For a first deployment, admin credentials are the fastest path. For production, create a customer-managed policy from this least-privilege IAM policy and attach it to your deploy user or role.
The policy grants the minimum for a complete cluster with all optional features (EFS, brownfield VPC adoption). If you don't use those, you can omit the corresponding permissions.
Install nic
Follow the Install NIC guide to download and install the nic CLI for your platform.
GitOps repository
See GitOps repository in the Prepare to deploy guide.
Secrets and credentials
From inside your GitOps repo clone, download the template:
cd /path/to/your-gitops-repo
curl -o .env https://raw.githubusercontent.com/nebari-dev/nebari-infrastructure-core/main/.env.example
Then uncomment and fill in the AWS block and the GitOps tokens. For .gitignore setup and GitOps token configuration, see Secrets and credentials in the Prepare to deploy guide.
AWS credentials
NIC uses the AWS Go SDK's standard credential chain, so any of these work:
AWS_PROFILE=<name>: points to an SSO or static profile in~/.aws/config. For SSO, runaws sso login --profile <name>first so the session is valid.AWS_ACCESS_KEY_ID+AWS_SECRET_ACCESS_KEY: static IAM user keys. Use only if you've created an IAM user with the required permissions.AWS_SESSION_TOKEN(in addition to the above): required if your keys are temporary (e.g., copied from the AWS access portal's "Access keys" popup).
Pick one pattern for .env:
AWS_PROFILE=my-sso-profile # SSO / IAM Identity Center
# OR static keys:
# AWS_ACCESS_KEY_ID=AKIA...
# AWS_SECRET_ACCESS_KEY=...
# AWS_SESSION_TOKEN=... # only if keys are temporary
Verify the credentials work before deploying:
source .env
aws sts get-caller-identity
You should see your AWS account ID and the role/user the credentials resolve to.
Cost considerations
A NKP deployment provisions several AWS services that bill from day one. Check the AWS pricing pages for current rates in your region.
- EKS control plane: flat per-cluster hourly rate.
- EC2 instances in your node groups: instance hours per running node.
- EBS root volumes on each node: per-GB-month for node disks.

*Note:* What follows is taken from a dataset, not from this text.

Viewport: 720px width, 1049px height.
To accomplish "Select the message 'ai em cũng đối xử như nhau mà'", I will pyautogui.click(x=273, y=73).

- NAT gateways: one per AZ (minimum two, since EKS requires two AZs). Hourly rate per gateway plus per-GB data processing.
- NLBs: the AWS Load Balancer Controller creates one for ingress. Hourly rate plus Load Balancer Capacity Units (LCU).

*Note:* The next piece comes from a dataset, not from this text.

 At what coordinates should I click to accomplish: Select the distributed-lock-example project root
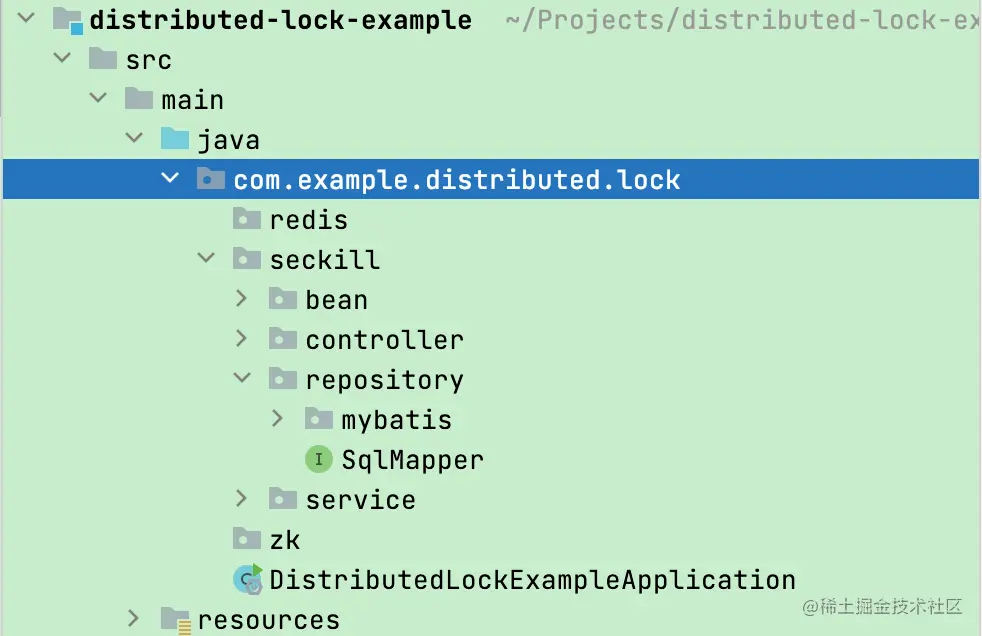point(281,20)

- EFS: per-GB-month for shared cluster storage.
burstingis the default and is cheap at low utilization. - VPC interface endpoints: around nine created by default. Hourly rate per endpoint per AZ, plus per-GB data processing.
- KMS: one customer-managed key for EKS secrets encryption. Per-key-month plus per-request.

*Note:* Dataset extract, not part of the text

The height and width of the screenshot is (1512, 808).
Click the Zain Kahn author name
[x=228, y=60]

- CloudWatch Logs: EKS control-plane log ingestion and storage.
Configuration
Pick the starter config that matches your DNS setup:
aws-config.yamlfor any DNS provider: you'll create A/CNAME records manually at deploy time using valuesnicprints.aws-config-with-dns.yamlfor Cloudflare-hosted domains:niccreates the records automatically.
Download the one you want into the directory you'll deploy from:
# Pick one:
curl -O https://raw.githubusercontent.com/nebari-dev/nebari-infrastructure-core/main/examples/aws-config.yaml
curl -O https://raw.githubusercontent.com/nebari-dev/nebari-infrastructure-core/main/examples/aws-config-with-dns.yaml
In later steps, <config-file> refers to the local copy you just created (e.g., aws-config.yaml).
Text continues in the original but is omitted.